バミューダグラス
Cynodon dactylon
成長が速く、傷んでもすぐ埋まる回復力が最大の武器。暖地のスポーツターフの主役だが、日陰にはめっぽう弱く、伸びが速いぶん刈込を怠るとすぐ乱れる。
基本データ
| 科 | Poaceae |
|---|---|
| 生育型 | 暖地型 |
| 暑さ耐性 | ●●●●● |
| 寒さ耐性 | ●●●●● |
| 日陰耐性 | ●●●●● |
| 踏圧耐性 | ●●●●● |
| 乾燥耐性 | ●●●●● |
| 刈高 | 10–40 mm |
| 繁殖法 | 種子 / 切芝 / 苗(プラグ) |
| 管理度 | 手間は普通 |
| 原産地 | アフリカ, 南ヨーロッパ, アジア |
育つ環境
| 耐寒ゾーン(USDA) | 7–10 |
|---|---|
| 日照条件 | 日なた |
| 水やり | 普通 |
| 生長の速さ | 速い |
| 適した土壌pH | 5.5–7.5 |
| 出やすい病害虫 | シバツトガ・ヨトウ類 / ダラースポット / 冬枯れ・凍害 / 雑草の侵入 |
育て方
気候と日照
暖地型で、暑さと踏圧への強さは芝草のなかでも最上位。
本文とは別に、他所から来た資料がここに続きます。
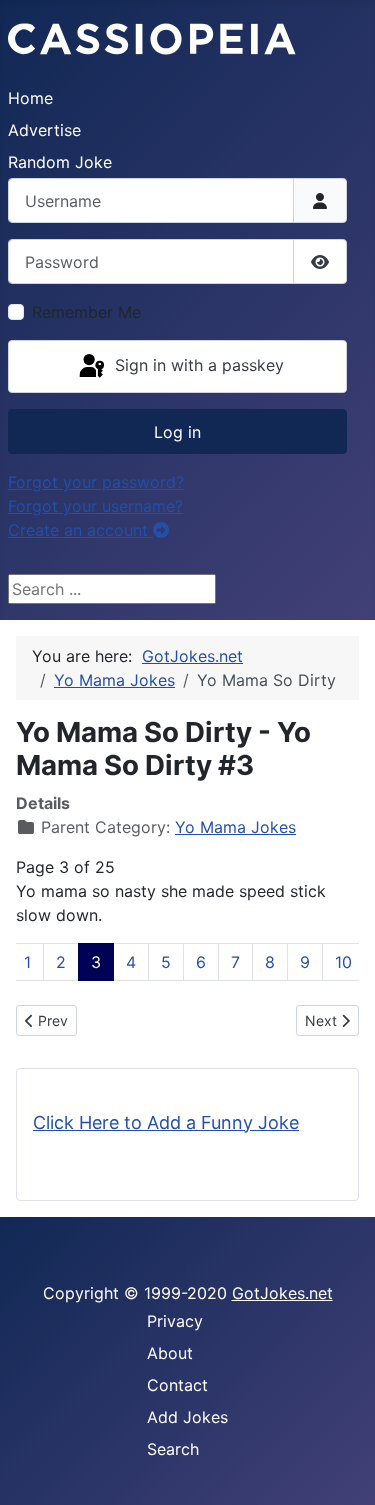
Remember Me (86, 312)
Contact (177, 1385)
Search (173, 1449)
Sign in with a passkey (197, 365)
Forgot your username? (95, 506)
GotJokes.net (282, 1293)
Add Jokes (187, 1417)
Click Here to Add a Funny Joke (166, 1122)
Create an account (80, 530)
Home (30, 98)
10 (343, 962)
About (170, 1353)
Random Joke (60, 162)
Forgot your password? (96, 482)
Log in (177, 432)
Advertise (44, 130)
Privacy (175, 1321)
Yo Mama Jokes (235, 827)
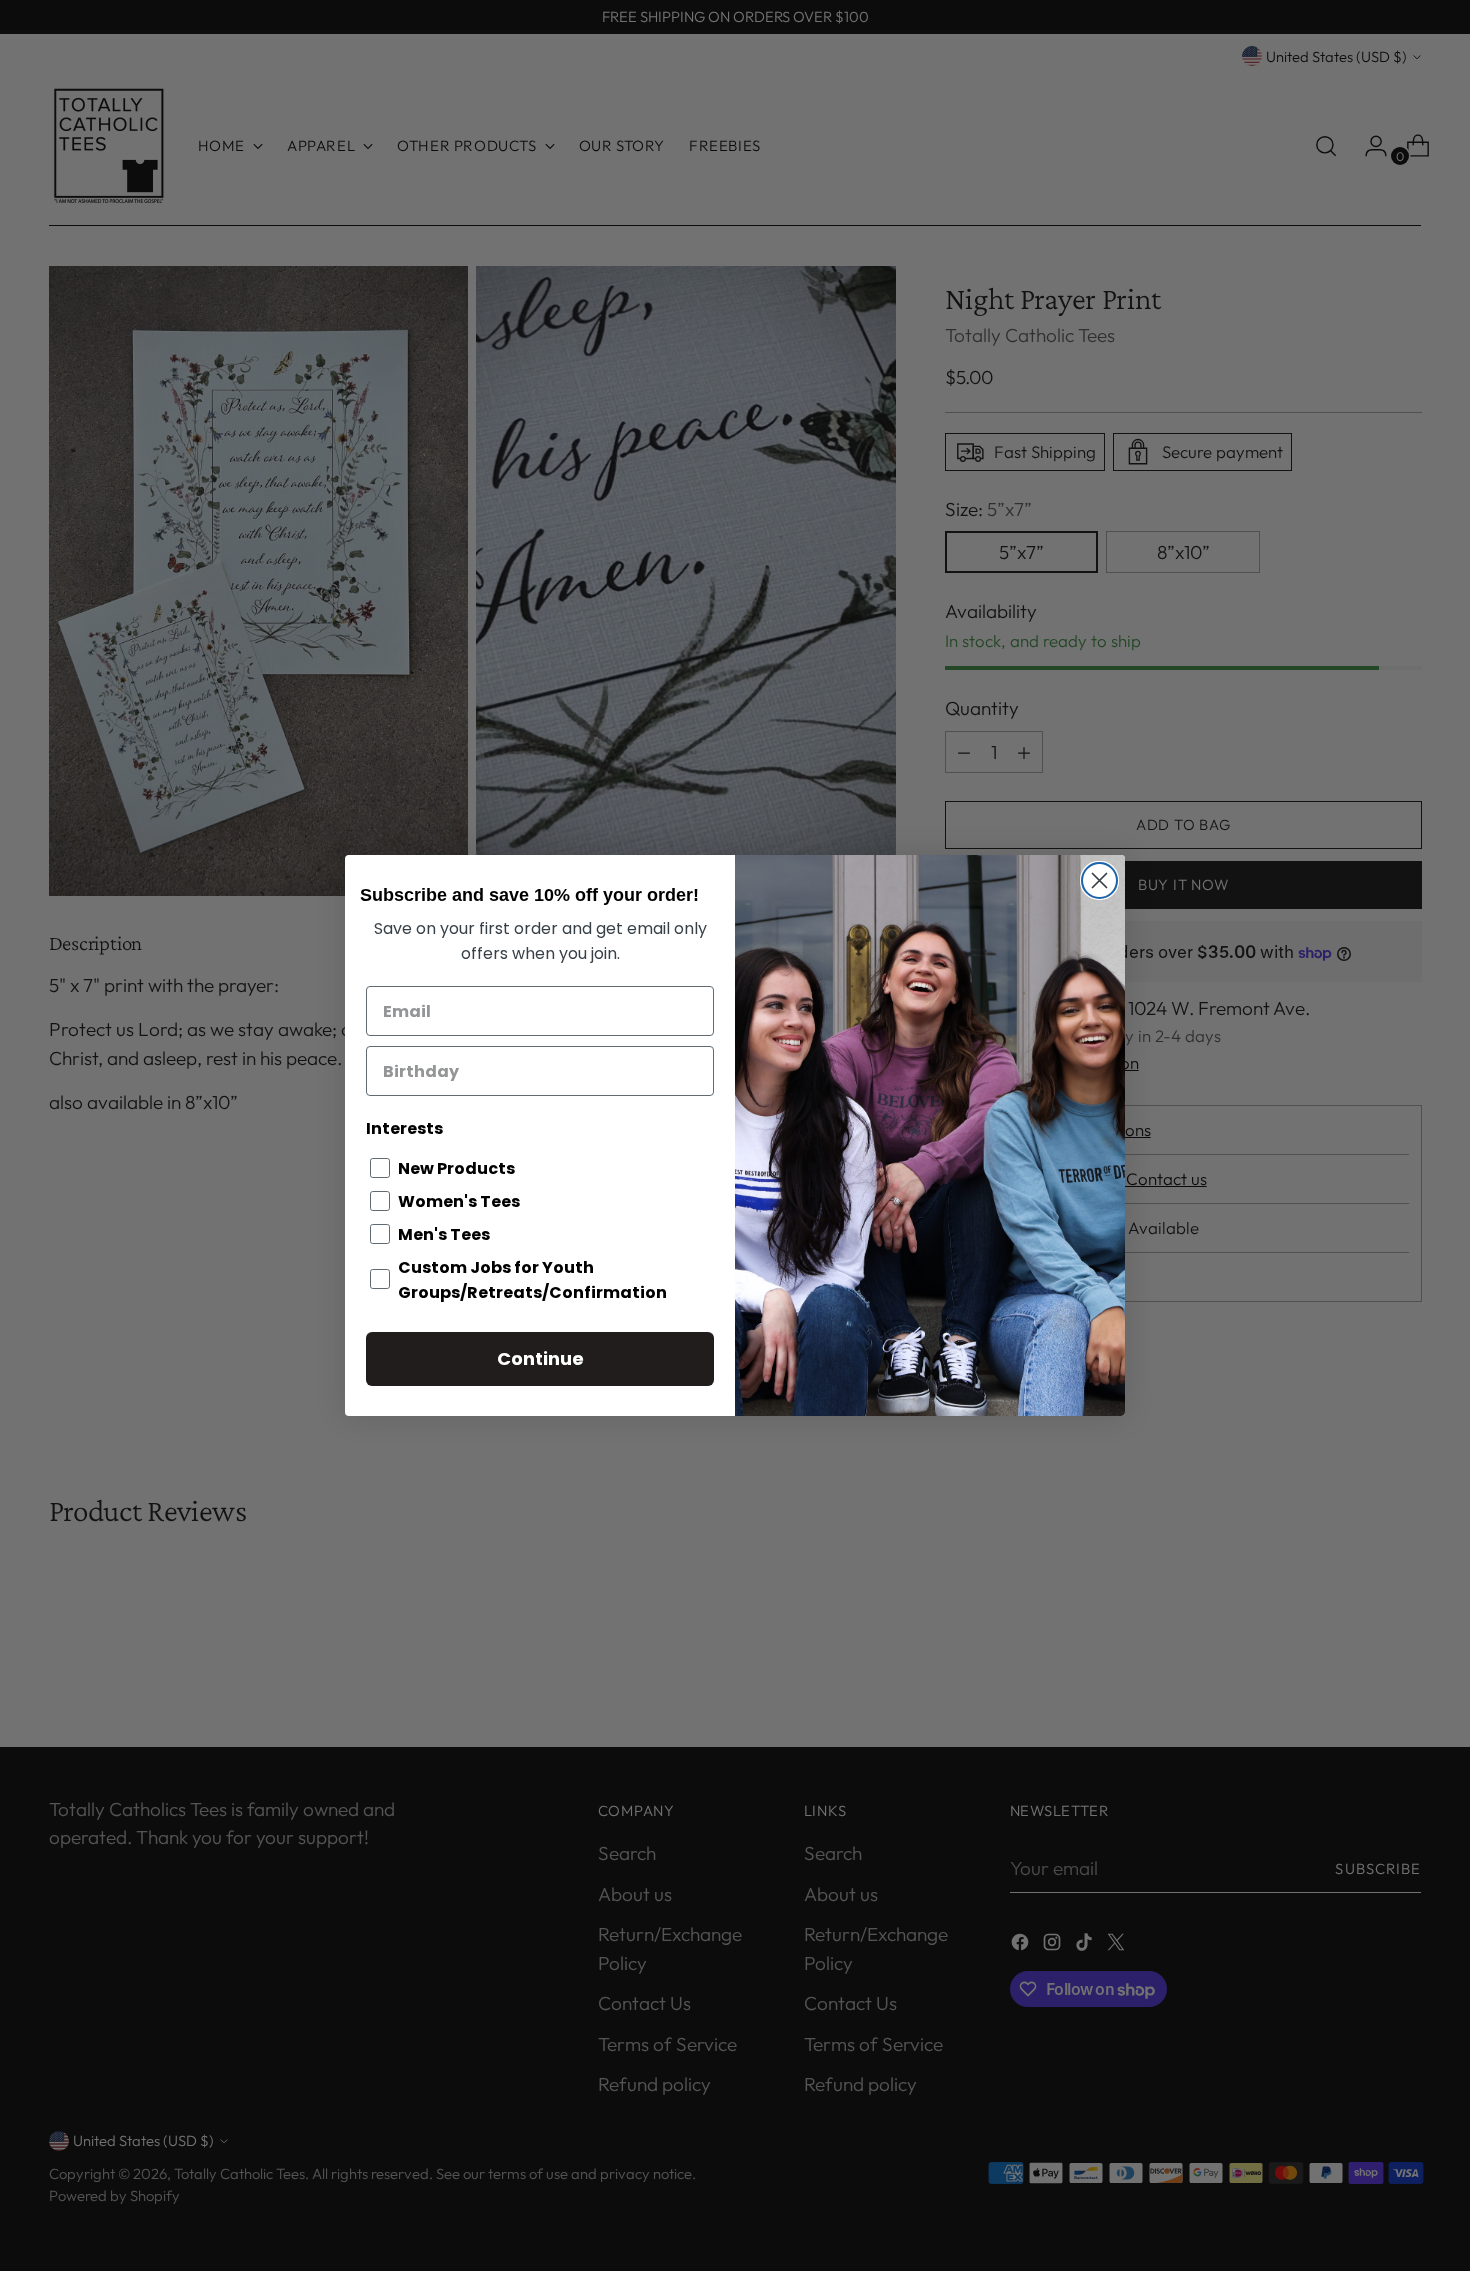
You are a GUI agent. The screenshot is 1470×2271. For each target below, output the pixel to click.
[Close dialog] (1099, 880)
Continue (540, 1358)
ほふく茎と地下茎の両方で広がるため、傷んでも驚くほど早く塞がる。日陰にはほとんど耐えないので、一日6時間以上の直射がある場所に限る。
植えつけ
種子・切芝・ほふく茎のいずれでも。適期は5〜7月で、地温が20℃を超えてから。広がる力が強く、花壇や隣家へ侵入するので、根止め材を20cm以上の深さで入れておく。
水やり
乾燥に非常に強く、活着後は雨だけでほぼ足りる。真夏に色が抜けても、水をやれば数日で戻る。
刈込
生長が速く、生育期は週1〜2回。刈高10〜30mm。低く刈るほど密になるが、そのぶん刈込頻度が上がる。
施肥
生育期(6〜8月)に月1回の窒素で色と密度が保てる。秋以降の窒素は冬枯れを悪化させるので止める。
病害虫と冬越し
シバツトガやヨトウ類の食害で、一晩で葉が刈られたようになることがある。冬は休眠して完全に茶色くなり、関東以北では低温で株ごと枯れる年もある。緑を保ちたい場合は秋にペレニアルライグラスをオーバーシードする。